Egypt’s mediation efforts in Damascus between United Nations bodies and Syrian authorities have allowed for the successful evacuation of injured individuals from Aleppo and the delivery of humanitarian aid, foreign ministry spokesman Ahmed Abu Zeid said.
“The Egyptian embassy in Damascus has received the approval of the Syrian government for the Egyptian endeavor, and a visit is currently being organized for the Egyptian Charge D’Affaires in Damascus, Counselor Mohamed Tharwat, to Aleppo to oversee the evacuation of the injured,” Abu Zeid said in a statement. “In addition, Egypt continues to work on mediation efforts aiming to secure delivery of humanitarian aid to devastated areas in Aleppo.”
The statement went on to say that Egypt’s mediation efforts are “part of Egypt’s commitment to rectifying the humanitarian situation in Aleppo, and alleviating the suffering of its people.”
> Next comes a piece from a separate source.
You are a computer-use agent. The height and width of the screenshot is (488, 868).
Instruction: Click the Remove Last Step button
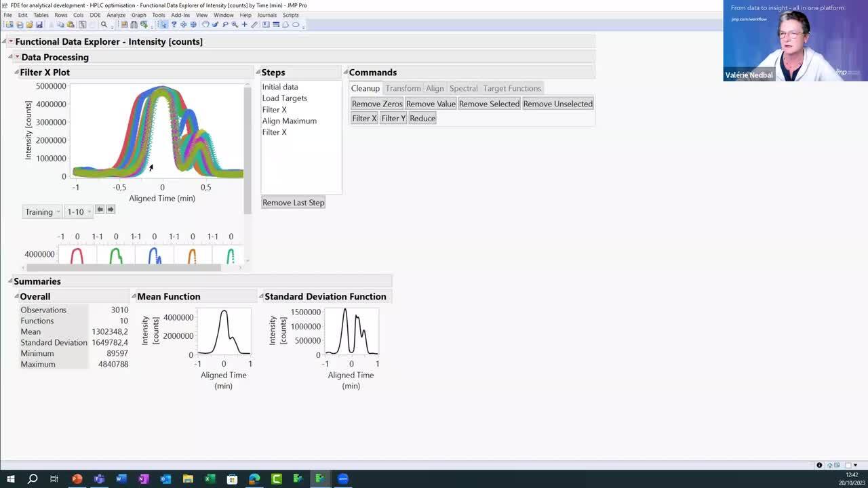tap(293, 203)
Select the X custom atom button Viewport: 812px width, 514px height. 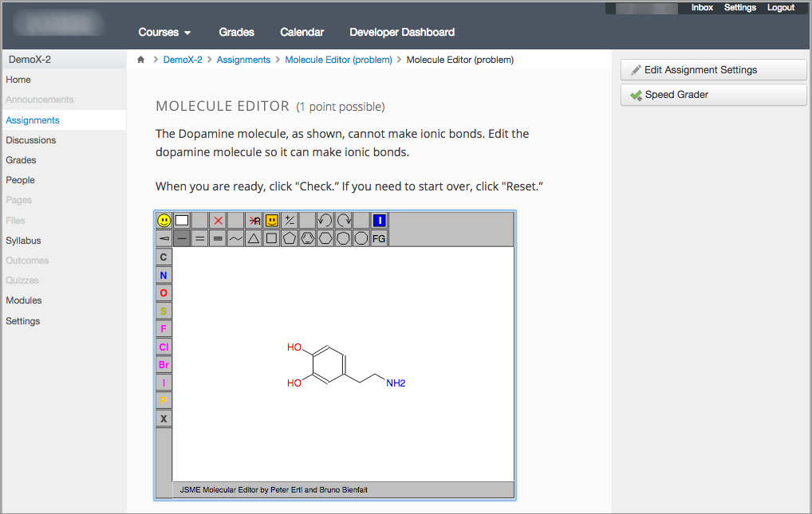(163, 418)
Abu Zeid’s comments come after Egypt voted on two rival resolutions on the situation in Aleppo in the United Nations Security Council, both of which failed to pass. One resolution, put forth by Russia, called for a ceasefire but not a halt in airstrikes, while the rival resolution proposed by France and supported by the United Kingdom and the United States demanded an end to the bombing of the Syrian city.
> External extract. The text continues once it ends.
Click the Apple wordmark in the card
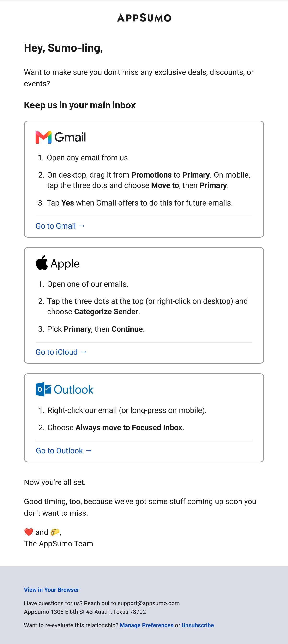(65, 264)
Egypt’s ambassador to the United Nations Amr Aboul Atta later said he “regrets” that the Security Council failed to “alleviate the suffering of the Syrian people and eliminate terrorism in Syria” due to the disagreements over the rival resolutions.
Syria has been embroiled in a five-year war that has claimed over 300,000 lives and sparked a major flow of migrants into neighboring countries such as Lebanon and Jordan, as well as European countries.
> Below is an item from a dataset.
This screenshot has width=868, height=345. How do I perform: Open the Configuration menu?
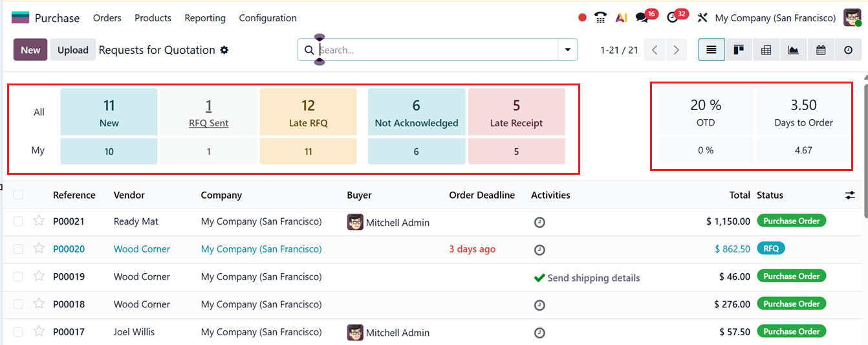pos(268,18)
Aleppo, which lies in Syria’s north, has faced perhaps the worst humanitarian crisis in the country’s civil war. Syrian government forces and Russian warplanes have continuously been shelling Aleppo, once the country’s largest city, with activists and residents saying that the aerial strikes have led to “unprecedented numbers” of civilian deaths.
According to the UN, 13.5 million Syrians require humanitarian assistance, of which 6.6 million are internally displaced within Syria, while 4.8 million are refugees.